L’importance du pouvoir religieux dans cette République islamique pèse sur la question de l’esclavage, a expliqué à VICE News le docteur Mohamed Yahya Ould Ciré, auteur du livre : La Mauritanie, entre l’esclavage et le racisme , et président de l’association des Haratines de Mauritanie en Europe, qui lutte également pour l’abolition de l’esclavage. Voir la vidéo : http://haratine.com/Site/?p=1369
« Il y a un mois, un imam de la grande mosquée de Nouakchott a appelé à tuer les militants antiesclavagistes, » raconte-t-il. « Certains islamistes pensent justifier l’esclavage par l’islam. Ce n’est pas anodin que peu après ce prêche, des militants abolitionnistes soient arrêtés. » En octobre, quatre membres de l’IRA avaient été appréhendés après avoir réagi à des critique formulées contre leur organisation. Ils ont été accusés d’avoir perturbé le déroulement des prières et incité à la révolte, entre autres chefs d’inculpation. Ils sont toujours maintenus en détention sans date de jugement.
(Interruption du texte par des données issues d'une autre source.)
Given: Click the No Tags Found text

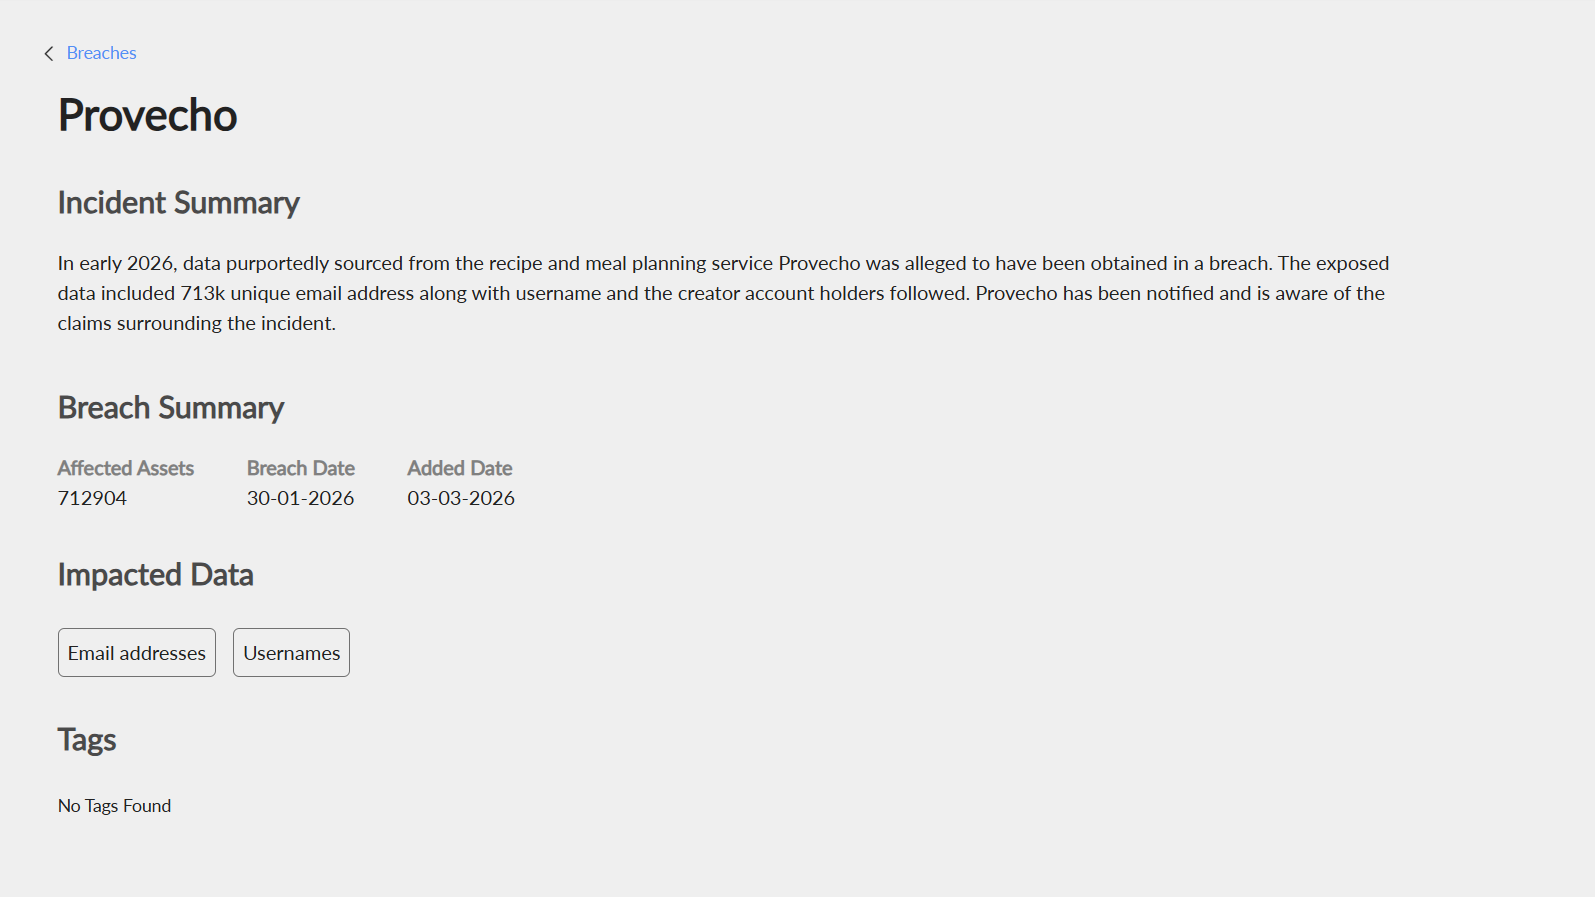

L’association Amnesty International a dénoncé mercredi 12 novembre la pression croissante dont est victime Biram Dah Abeid, comme d’autres militants anti-esclavage. VICE News a contacté Sadibou Maroug, porte-parole d’Amnesty International à Dakar. Il considère que les militants en Mauritanie sont victimes de harcèlement. « Nous estimons que cette arrestation fait partie d’une répression généralisée qui constitue une violation des droits à la réunion, » a-t-il ajouté.
À cette répression, s’ajoutent de mauvaises conditions de détention, ajoutent les autorités. Le site de l’IRA dénonce les manques de soins apportés au docteur Saad Louleyd, le porte-parole de l’association qui a été lui aussi arrêté : « On l’a empêché d’avoir ses médicaments alors qu’il est diabétique, de dormir pendant plusieurs jours, et de se laver pendant 6 jours. »
Le gouvernement mauritanien a quant à lui déploré « La surenchère et la manipulation politique, sources de division et menaces contre la cohésion nationale » au sujet de la question de l’esclavage en Mauritanie, d’après l’hebdomadaire Le Calam, qui reprend une déclaration rendue publique mardi soir.